Wip-1基因在子宫内膜癌组织中的表达及其与细胞凋亡的关系研究

Expression of Wip-1 gene in endometrial carcinoma and its correlation with apoptosis

目的探讨野生型p53诱导磷酸酶1(Wip-1)基因在子宫内膜癌组织中的表达及与细胞凋亡的关系。方法选取子宫内膜癌患者68例,子宫内膜不典型增生患者30例,并留取正常子宫内膜组织标本40份。培养子宫内膜癌细胞系ECC-1(ER阳性)和KLE(ER阴性),将细胞分为Wip-1siRNA组、siRNA对照组和空白对照组。利用实时荧光定量聚合酶链式反应(PCR)技术检测不同组织及不同转染组细胞中Wip-1基因表达,四甲基噻唑蓝(MTT)比色法检测不同处理组细胞增殖能力,Annexin V-异硫氰酸荧光素(FITC)/碘化丙啶(PI)双染色检测不同处理组细胞凋亡及细胞周期。结果子宫内膜癌组织中Wip-1mRNA表达水平(2.37±0.16)高于子宫内膜不典型增生组织(1.59±0.14)和正常子宫内膜组织(1.14±0.12),且子宫内膜不典型增生组织高于正常子宫内膜组织,差异均有统计学意义(P<0.01);子宫内膜癌组织中Wip-1mRNA表达水平与病理分期、病理分级、淋巴结转移、p53有关(P<0.01);Wip-1siRNA组ECC-1细胞和KLE细胞在转染后24、48、96h细胞存活率均低于siRNA对照组和空白对照组,差异均有统计学意义(P<0.05);Wip-1siRNA组ECC-1细胞和KLE细胞G0+G1期比例均高于siRNA对照组和空白对照组,而S期和G2+M期比例均低于siRNA对照组和空白对照组,差异均有统计学意义(P<0.01);Wip-1siRNA组ECC-1细胞和KLE细胞凋亡率均高于siRNA对照组和空白对照组,差异均有统计学意义(P<0.05)。结论 Wip-1基因参与了子宫内膜癌细胞增殖和凋亡过程。

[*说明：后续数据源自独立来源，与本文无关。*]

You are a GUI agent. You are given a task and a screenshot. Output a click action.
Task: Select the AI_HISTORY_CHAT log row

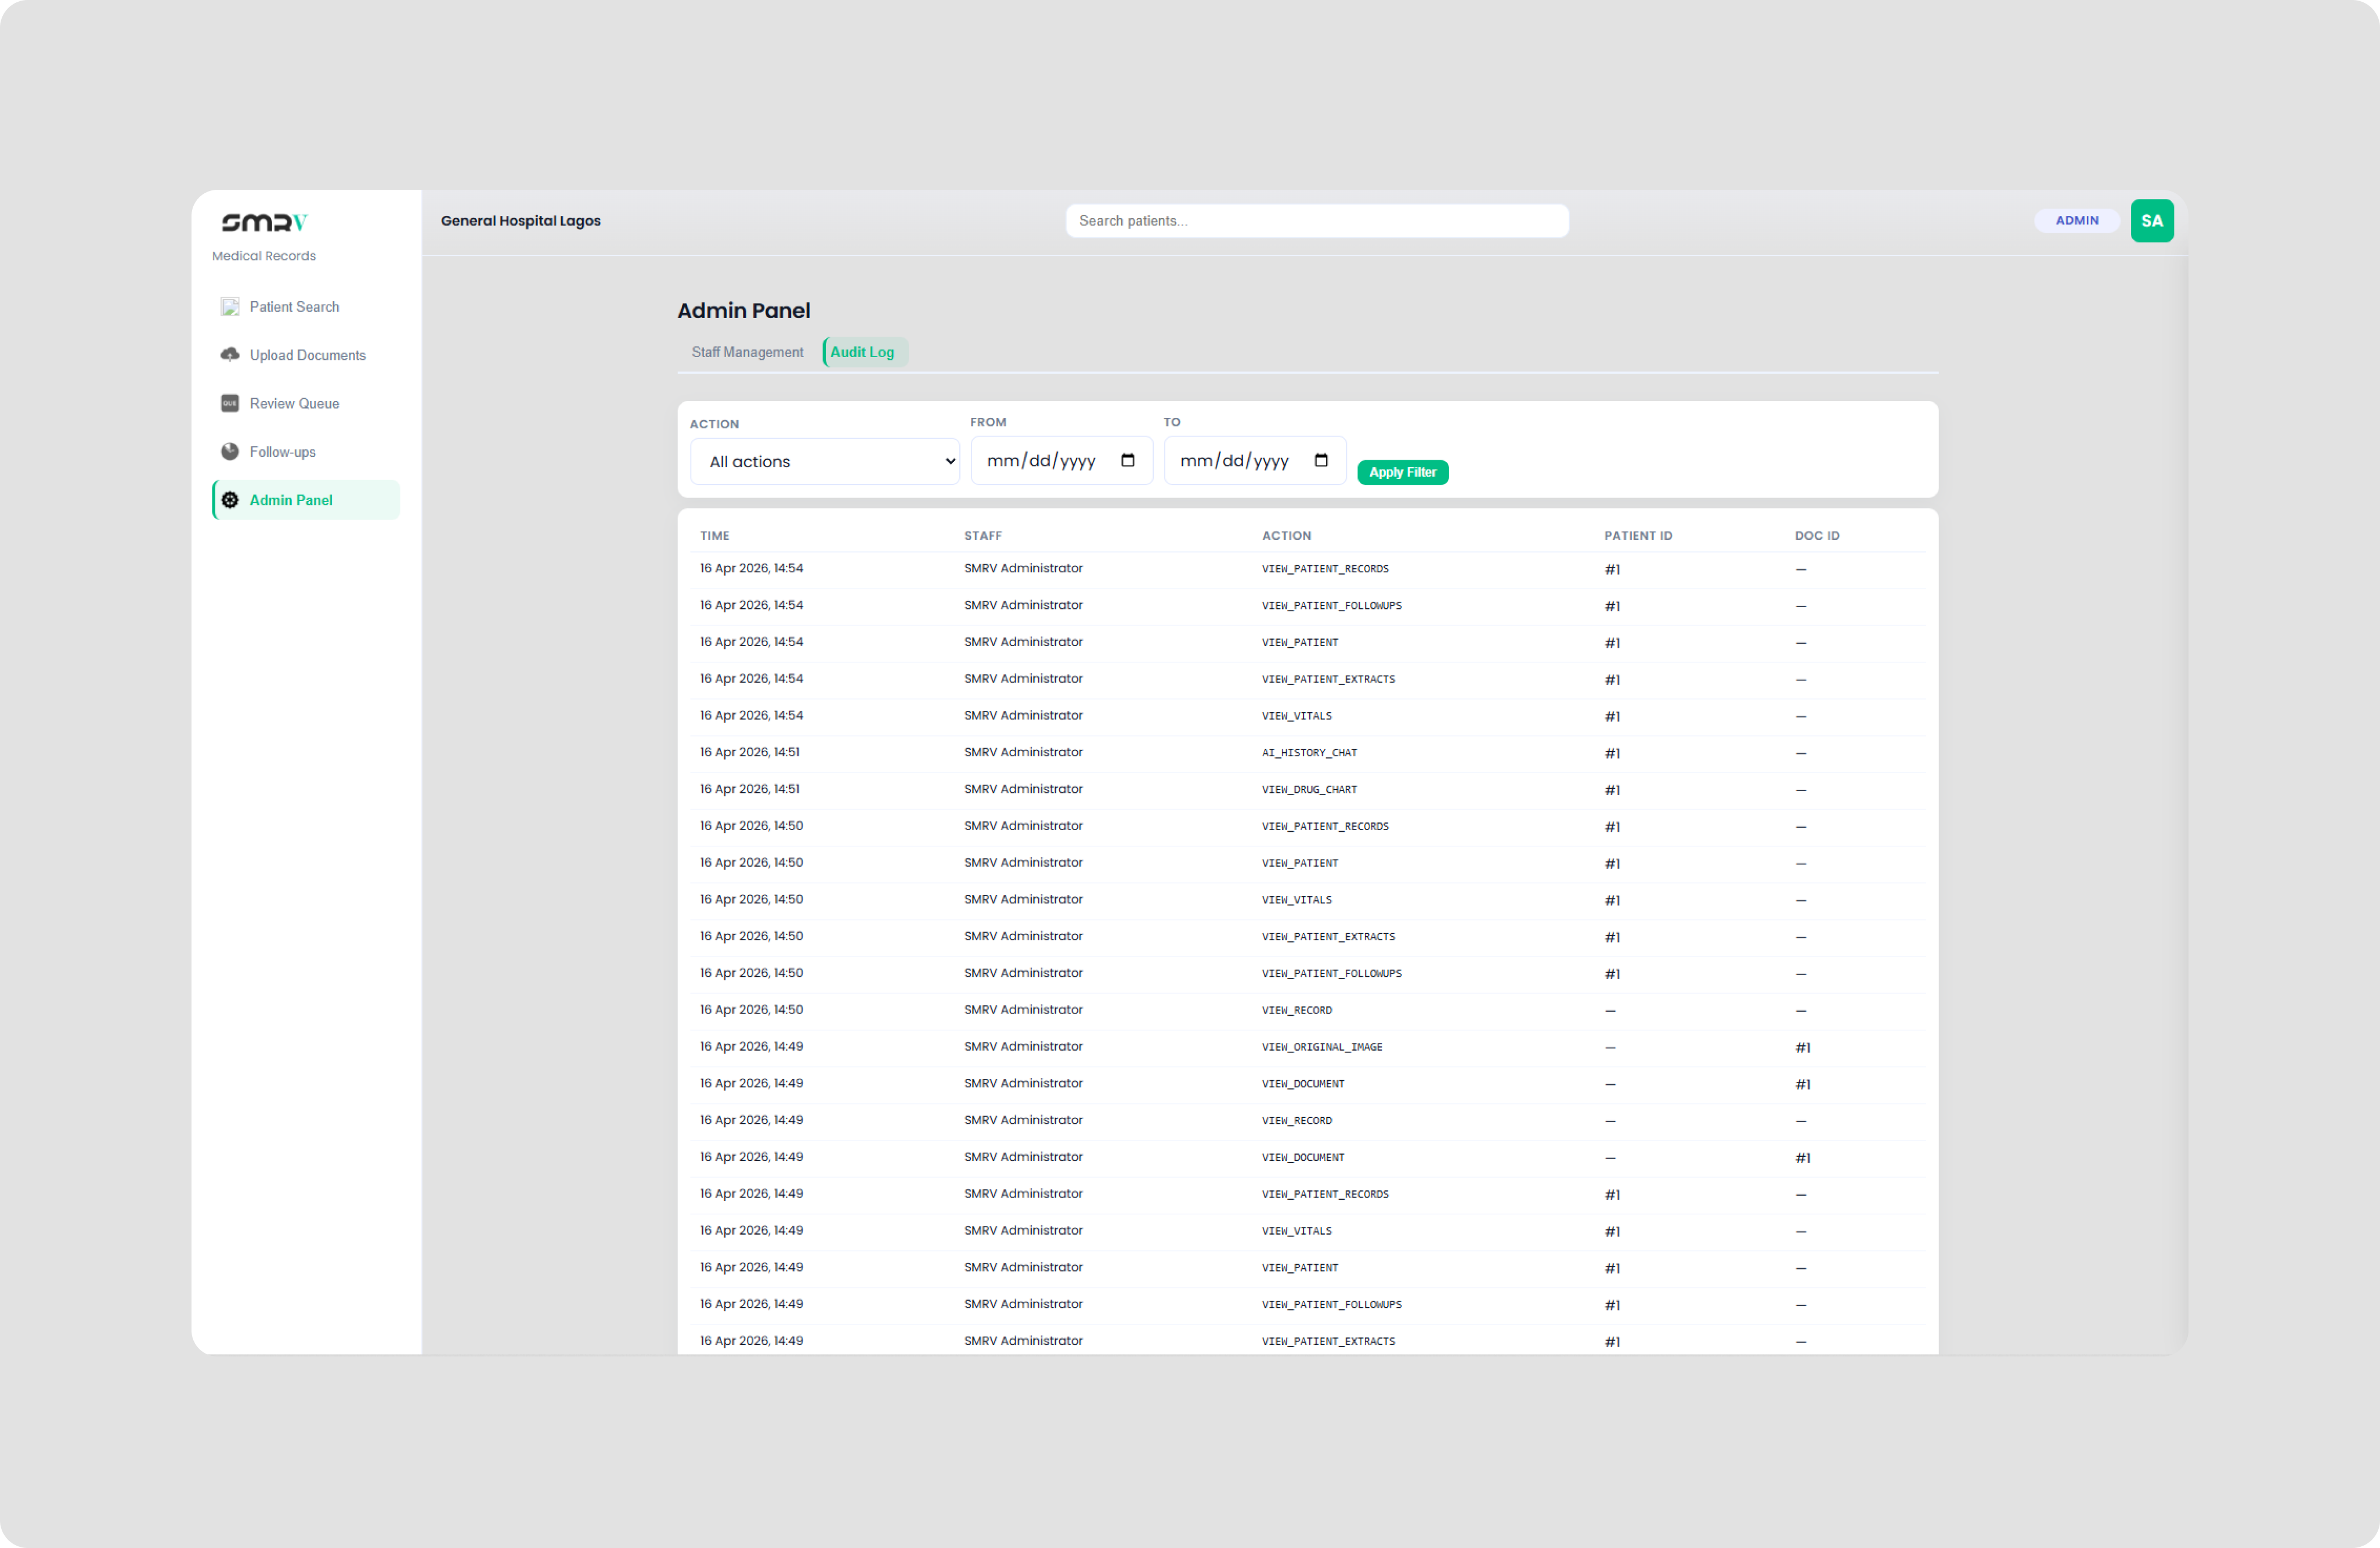(x=1308, y=753)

Objective To investigate the expression of Wip-1 gene in endometrial carcinoma and its correlation with apoptosis. Methods Totally 68 cases of patients with endometrial carcinoma,30 cases of patients with endometrial atypical hyperplasia and 40 cases of normal endometrium specimens were selected. The endometrial carcinoma cell＇ line ECC-1 （ER-positive） and KLE （ER-negative） were cultured. The cells were divided into Wip-1 siRNA group, siRNA-control group and blank control group. The expressions of Wip-1 in different tissues and different transfected cells were detected by real-time fluorescence quantitative PCR. The cell proliferations in different groups were tested by MTT assay. The cell apoptosis and cell cycle of the different transfected groups were detected by Annexin V-FITC/PI double staining method. Results The expression level of Wip-1 mRNA in endometrial carcinoma tissues were（2.37±0. 16）, which were higher than that of atypical endometrial hyperplasia tissues and normal endometrial tissues,which were（1.59±0.14） and（1. 14± 0. 12）, respectively, and that of atypical endometrial hyperplasia tissues were higher than that of normal endometrium tissues, the differences were statistically significant （P〈0.01）. The expression level of Wip-1 mRNA in endometrial carcinoma tissues were related with pathological stage, pathological grade,lymph node metastasis and p53 （P%0. 001）. The cell survival rates after transfected 24,48,96 h of ECC-1 cells and KLE cells in Wip-1 siRNA group were lower than those in siRNA-control group and blank control group,the differences were statistically significant（P%0.05）. The proportions of G0 ＋ G1 phase of ECC-1 cells and KLE cells in Wip-1 siRNA group were higher than those in siRNA-control group and blank control group,while the proportions of S stage and G2＋M stage were lower than those in siRNA-control group and blank control group, the differences were statistically significant（P〈0.01）. The cell apoptosis rates of ECC-1 cells and KLE cells in Wip- 1 siRNA group were higher than those in siRNA-control group and blank control group, the differences were statistically significant （P〈0.05）. Conclusion Wip-1 gene is involved in the processes of proliferation and apoptosis in endometrial carcinoma cells.